Suppose the population mean of the variable “density” is µ , do the following inferences:

a. Provide an estimate of µ based on the sample;

Set Working Directory

setwd("C:/Users/John Trygier/Documents/Schoolwork/Graduate/Fall 2021/Statistical Methods/Project/Part A/Data")
rw <- read.csv("winequality-red.csv")
summary(rw)
##  fixed.acidity.volatile.acidity.citric.acid.residual.sugar.chlorides.free.sulfur.dioxide.total.sulfur.dioxide.density.pH.sulphates.alcohol.quality
##  Length:1599                                                                                                                                      
##  Class :character                                                                                                                                 
##  Mode  :character

Transform string data into useful dataframe

my_list <- apply(rw, 1, strsplit, split = ";")
# unlist and turn it into a matrix
my_matrix <- matrix(as.numeric(unlist(my_list)), nrow = nrow(rw), 
                    ncol =length(my_list[[1]][[1]]), byrow = TRUE)

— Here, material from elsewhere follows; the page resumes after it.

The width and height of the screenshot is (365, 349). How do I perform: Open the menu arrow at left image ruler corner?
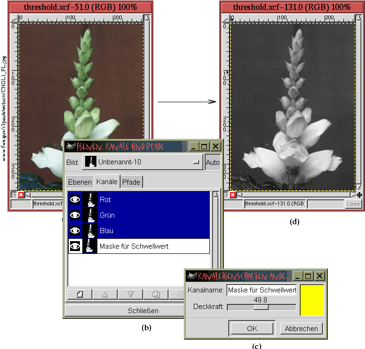click(14, 18)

rw.df <- as.data.frame(my_matrix)
colnames(rw.df) <- c("Fixed Acidity", "Volatile Acidity", "Citric Acid", "Residual Sugar", "Chlorides", "Free Sulfur Dioxide", "Total Sulfur Dioxide", "Density", "pH", "Sulphates", "Alcohol Volume", "Quality")

Perform calculations

mu.hat<-mean(rw.df$Density)
mu.hat
## [1] 0.9967467
sd.mu.hat<-sd(rw.df$Density)/sqrt(length(rw.df$Density))
sd.mu.hat 
## [1] 4.71981e-05
hist(rw.df$Density)

The above graphic visualizes the distribution of the “Density” variable. We can view the distribution of the data through the above histogram and the corresponding approximation of density across the dataset for the variable.

density(rw.df$Density)
## 
## Call:
##  density.default(x = rw.df$Density)
## 
## Data: rw.df$Density (1599 obs.); Bandwidth 'bw' = 0.0003433
## 
##        x                y            
##  Min.   :0.9890   Min.   :  0.01663  
##  1st Qu.:0.9930   1st Qu.:  4.77847  
##  Median :0.9969   Median : 20.89383  
##  Mean   :0.9969   Mean   : 63.71438  
##  3rd Qu.:1.0008   3rd Qu.:101.28509  
##  Max.   :1.0047   Max.   :242.79355
plot(density(rw.df$Density))

Above we see the distribution and visualization for the density of the “Density” variable.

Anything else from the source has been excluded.